La miliardaria che viaggia in economy

Forse è proprio questo il segreto di Jessica Pegula: non è facile diventare numero 3 del mondo quando il padre possiede un patrimonio di quasi 6 miliardi di dollari. Lei ha gestito la situazione con pudore e timidezza, e adesso sogna di vincere le WTA Finals. E magari uno Slam. 

Riccardo Bisti
30 ottobre 2022

Un paio di settimane fa, Anna Blinkova ha vinto il suo primo titolo WTA a Cluj-Napoca. Era numero 138 WTA alla vigilia del torneo. Ne è seguito un divertente dibattito social: qualcuno sottolineava che la russa aveva conquistato lo stesso numero di titoli di due top-10: Maria Sakkari e Jessica Pegula. Risate virtuali. Manco a farlo apposta, sette giorni dopo Sakkari e Pegula si sono trovate in finale al WTA 1000 di Guadalajara. In palio non c'erano soltanto soldi e punti WTA, ma la soddisfazione di staccare la Blinkova. Come è noto, il titolo è andato alla 28enne americana, che dunque si presenta alle WTA Finals con lo status di numero 3 WTA. Come se non bastasse, parteciperà anche in doppio insieme a Coco Gauff. Nonostante gli ottimi risultati, la Pegula non gode di chissà quale copertura mediatica. Ancora oggi, è banalmente considerata la miliardaria del tennis. In effetti è difficile non associarla a papà Terence, il cui patrimonio è stimato in 5,7 miliardi di dollari. Ma Jessica sta iniziando a brillare di luce propria, anche se in pochi se ne sono accorti.
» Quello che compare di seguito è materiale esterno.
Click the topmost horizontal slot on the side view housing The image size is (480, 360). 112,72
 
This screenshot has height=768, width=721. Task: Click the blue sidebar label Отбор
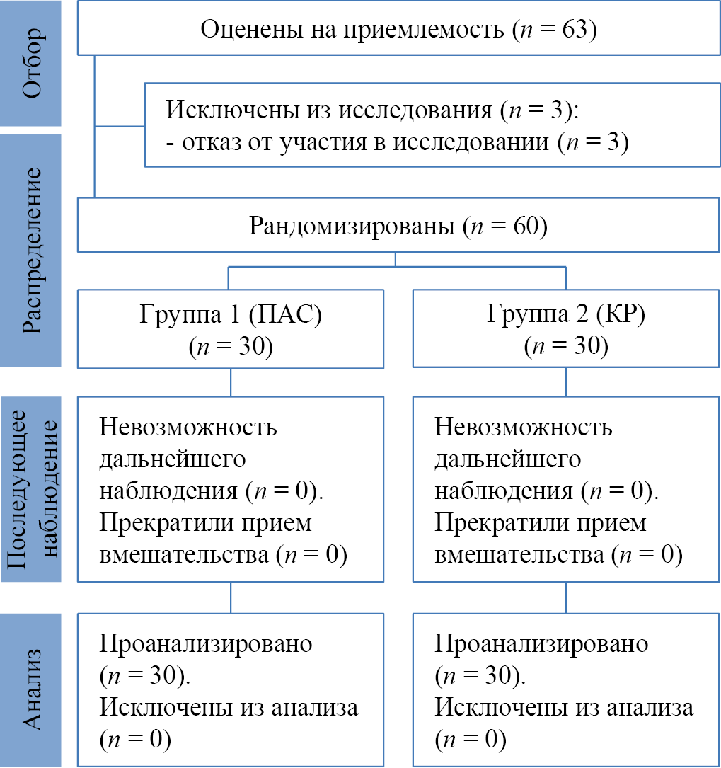click(31, 64)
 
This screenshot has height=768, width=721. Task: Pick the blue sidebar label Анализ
click(31, 689)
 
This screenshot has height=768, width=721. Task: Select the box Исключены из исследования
click(432, 125)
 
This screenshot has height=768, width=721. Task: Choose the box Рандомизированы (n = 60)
click(398, 227)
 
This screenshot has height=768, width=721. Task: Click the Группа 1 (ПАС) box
click(231, 328)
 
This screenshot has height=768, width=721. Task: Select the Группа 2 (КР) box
click(565, 328)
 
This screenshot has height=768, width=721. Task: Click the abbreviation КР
click(620, 314)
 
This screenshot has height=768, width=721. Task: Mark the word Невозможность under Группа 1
click(188, 428)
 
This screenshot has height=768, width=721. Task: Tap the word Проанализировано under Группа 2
click(541, 644)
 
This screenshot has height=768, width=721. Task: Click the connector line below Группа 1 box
click(231, 382)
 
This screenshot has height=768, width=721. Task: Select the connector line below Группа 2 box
click(566, 382)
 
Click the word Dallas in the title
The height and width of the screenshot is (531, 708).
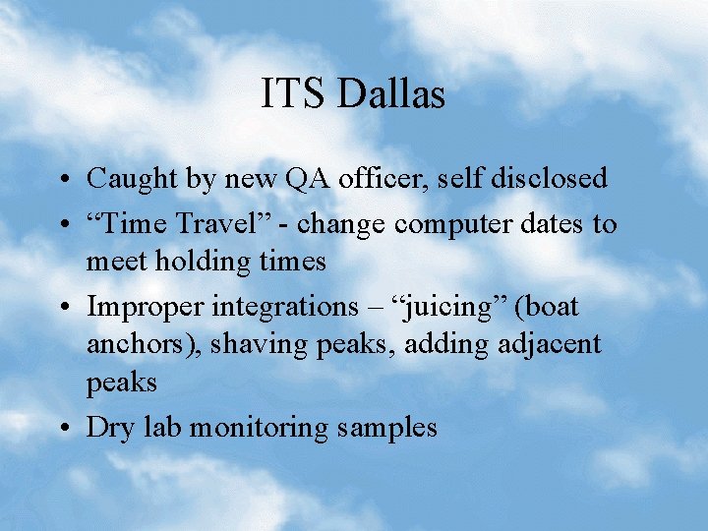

“In effetti sono un po' in ombra, molte persone non mi conoscono. Conta poco che sia la numero 1 americana. Molti pensano che sia noiosa, ma non mi dispiace”. E giù un sorriso. Quando è entrata tra le top-5 WTA senza grandi vittorie, molti sono rimasti scioccati. Lei non ha fatto una piega e ha risposto sul campo, facendo il primo passo per correggere la situazione vincendo a Guadalajara, dove peraltro ha battuto quattro vincitrici Slam. “Il prossimo passo è vincere uno Slam, giusto?”. Forse sì, ma adesso c'è un Masters da giocare. Traguardi meritati, ottenuti solo con le proprie forze. Perché i soldi aiutano a trovare strutture, allenatori e non avere pensieri. Ma in campo non ci va il conto in banca. La carriera della Pegula è stato un lento progredire: ha giocato il suo primo main draw WTA tre anni dopo essere diventata professionista, partendo dalle qualificazioni. E anche il suo primo Slam (Us Open 2015) è arrivato passando dalle qualificazion, peraltro all'ottavo tentativo. Ed è curioso che la figlia di un miliardario abbia dovuto giocare così spesso le qualificazioni.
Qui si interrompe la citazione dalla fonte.